# Touring Czech Republic and Hungary.



## scaley (Aug 17, 2008)

Have booked for the FICC rally in Prague August, then hope to visit Bohemia, Cesky Krumlove in particular. Hopefully will also do Budapest, Vienna and anywhere else the fancy takes us. Would welcome any info re travelling in the Czech Republic and Hungary, campsite books, towns to visit etc. In other words anything that will help us get the most of our 8 weeks touring.
Thanks in advance.
Scaley


----------



## Don_Madge (May 1, 2005)

Hi Scaley,

Have a look at the following sites for ideas for your trip

http://www.langdale-associates.com/czecho_2009/czech.htm

http://www.langdale-associates.com/hungary_2005/hungary.htm

http://www.langdale-associates.com/slovakia_2008/campsites.htm

http://www.magbaztravels.com/content/category/8/82/30/

http://www.motorhomeandaway.com/europe_08.htm

Some of the info is a bit dated but it will point you in the right direction.

Safe travelling.

Don


----------



## Traveller_HA5_3DOM (May 9, 2005)

We enjoyed Karlovy Vary when we were there. It's an old Spa town with lots of warm water taps scattered round. You take a mug and help yourself to the warm water and it cures all ailments, at least that's what they claim. Lovely old place that the russians tried to spoil by building an ugly new lego box type hotel in, but still worth the visit.


----------



## homenaway (Jul 27, 2005)

Hi,

Further to Don's post with a link to our website :wink: 

We really enjoyed the Czech Republic and found some great places.

Cesky Krumlov is an amazing old town and if you want to find similar places a bit off the main tourist tracks visit Telc, then further south to Slavonice.

The spa towns were interesting as well an Kutna Hora.

We didn't take to Hungary for various reasons but still found a few interesting places.
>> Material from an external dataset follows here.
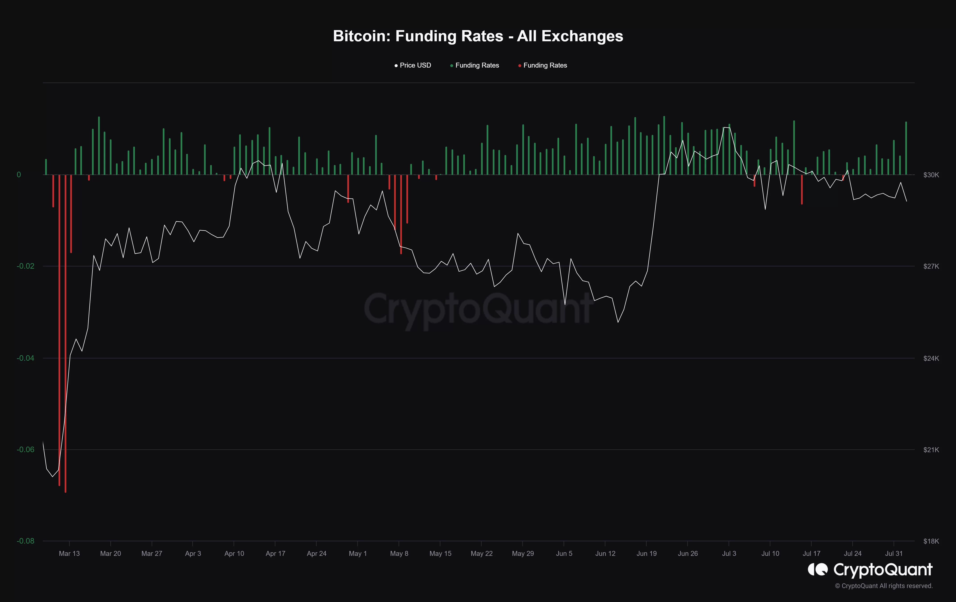This screenshot has width=956, height=602.
Task: Toggle the Price USD series in legend
Action: (415, 65)
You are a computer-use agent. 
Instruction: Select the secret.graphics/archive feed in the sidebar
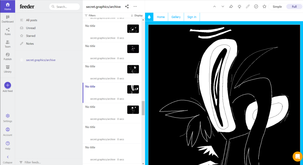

We stayed at a mix of ACSI listed sites and smaller campsites 

Steve


----------



## lalala (Aug 13, 2009)

We really like the East of the Czech Republic, Brno, Olomouc, Prostejov. We'll be there at the end of April. If in Prostejov try to visit the theatre, it's wonderful! 
lala


----------



## lalala (Aug 13, 2009)

We really like the East of the Czech Republic, Brno, Olomouc, Prostejov. We'll be there at the end of April. If in Prostejov try to visit the theatre, it's wonderful! 
lala


----------



## ActiveCampers (Jun 17, 2005)

I've got info on Hungary (to Budapest) - but not touched Czech yet but near the list! GPS of our wild camping finds are also available. Also covered a bit of Austira on the same trip. It was over winter so fairly different to August!

Have a great time


----------



## Addie (Aug 5, 2008)

We did Hungary also and have some info here.

http://www.europebycamper.com/p/coun...1.html#Hungary

Budapest was FANTASTIC - like Prague but without the stag do's and street painters. There is a campsite right in the centre of the city with Free Wifi. It's overlooked by tower blocks but like I said, it's right in the centre! Statue Park, Buda on one side of the Danube, Pest on the other and Margaret Island in the middle. 5-7 days worth of stuff depending on how fast you go round things.

Campsite: http://www.hallercamping.hu/en/map.html

Very safe - Motorways are excellent (you'll need a vignette - see my country guide in the first link), very cheap and an excellent motorway that's been built past Lake Baliton into Slovenia if you fancy exiting that way.

We stocked up on **** while we were there @ £15/200 Malaboro lights which in itself paid for our visit :lol:


----------